◆ **READING TEXT**:
A PlusCal program also has runtime variables, implied in the source code and made explicit by the PlusCal translator in the resulting TLA code:

pc
The program counter, indicating the currently-enabled state. This is present in the translation of any PlusCal program.
stack
The stack of return states and local variable values. This is only present in translations of PlusCal programs that include one or more procedures.

You can use the distinction between algorithm variables versus instrumentation and temporary variables to accelerate TLC model checking using a view. You only need the variables essential to the system and algorithm’s state, together with any runtime variables inserted by the PlusCal translator; by not including the instrumentation or temporaries in the view, you reduce the size of the state space the checker must explore. For this algorithm, the view definition includes the network model channel; the system model crit; the algorithm state clock, acks, and requests; and the runtime variable pc:

\* Essential variables to be monitored by TLC
View == <<channel, crit, clock, acks, requests, pc>>

The algorithm

The basics of the algorithm are described in Lamport’s paper, so I will not repeat them here. The basic structure is an infinite loop with an either selecting between six alternatives. I have structured this version so that the first four alternatives deal with the successive stages of a process using the critical section (request ownership, receive an acknowledgement that another process has received that request, take ownership when it’s this process’s turn, release ownership), followed by the two alternatives for processing requests from other processes (acknowledge receipt of a request, record an ownership release).

◆ **TASK LIST**:
[1] Restate the paragraph of the PlusCal excerpt beginning "You can use the distinction" as a bulleted list, keeping its main facts.
[2] Answer these from the PlusCal excerpt:
(a) Which runtime variable appears only when a PlusCal program includes one or more procedures?
(b) What does the program counter indicate?
(c) How many alternatives does the either in the algorithm's loop select between?
[3] List every variable named in the View definition in the PlusCal excerpt.
The items after this point are drawn from a different source.

◆ **MATERIAL PROVIDED**:
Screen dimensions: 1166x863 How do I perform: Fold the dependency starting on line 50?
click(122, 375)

...

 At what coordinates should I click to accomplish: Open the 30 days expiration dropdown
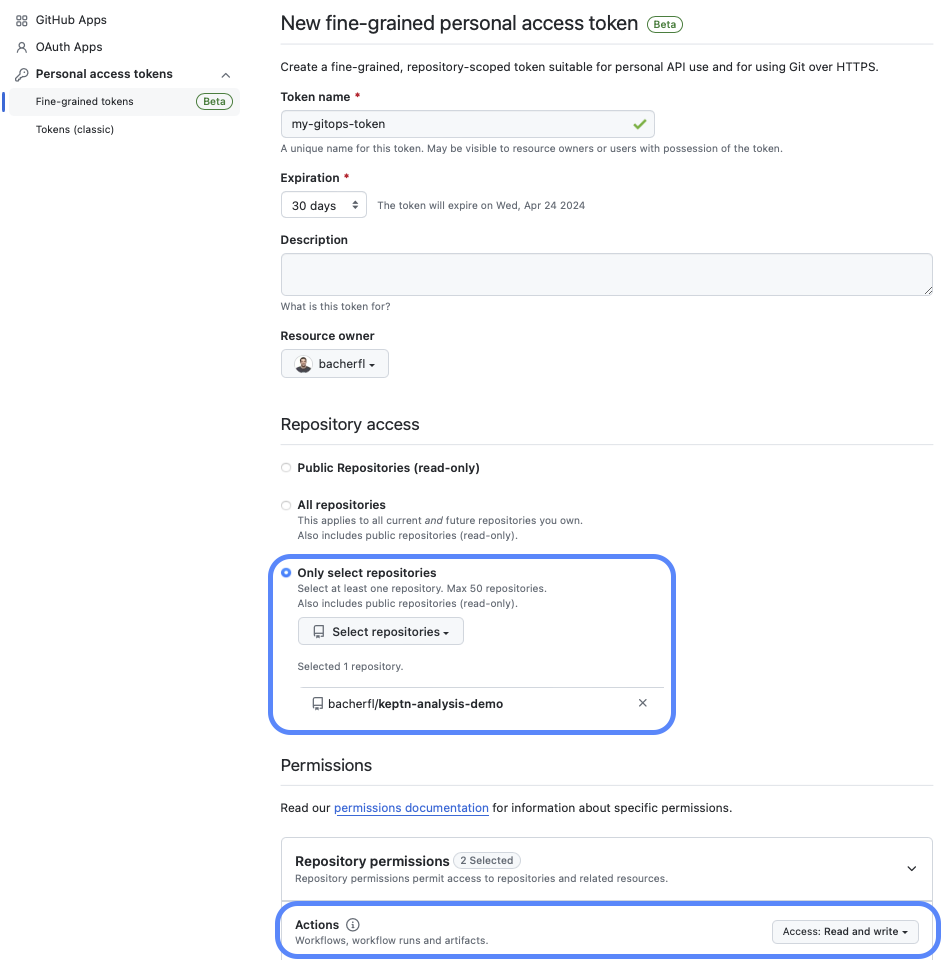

◆ **SOLUTIONS FOR EACH TASK**:
[1]
- Distinguishing algorithm variables from instrumentation and temporary variables lets you speed up TLC model checking with a view.
- The view needs only the variables essential to the system and algorithm's state, plus any runtime variables the PlusCal translator inserts.
- Leaving instrumentation and temporaries out of the view shrinks the state space the checker must explore.
- For this algorithm, the view includes the network model channel, the system model crit, the algorithm state clock, acks, and requests, and the runtime variable pc.

[2]
(a) stack
(b) The currently-enabled state
(c) Six

[3] channel, crit, clock, acks, requests, pc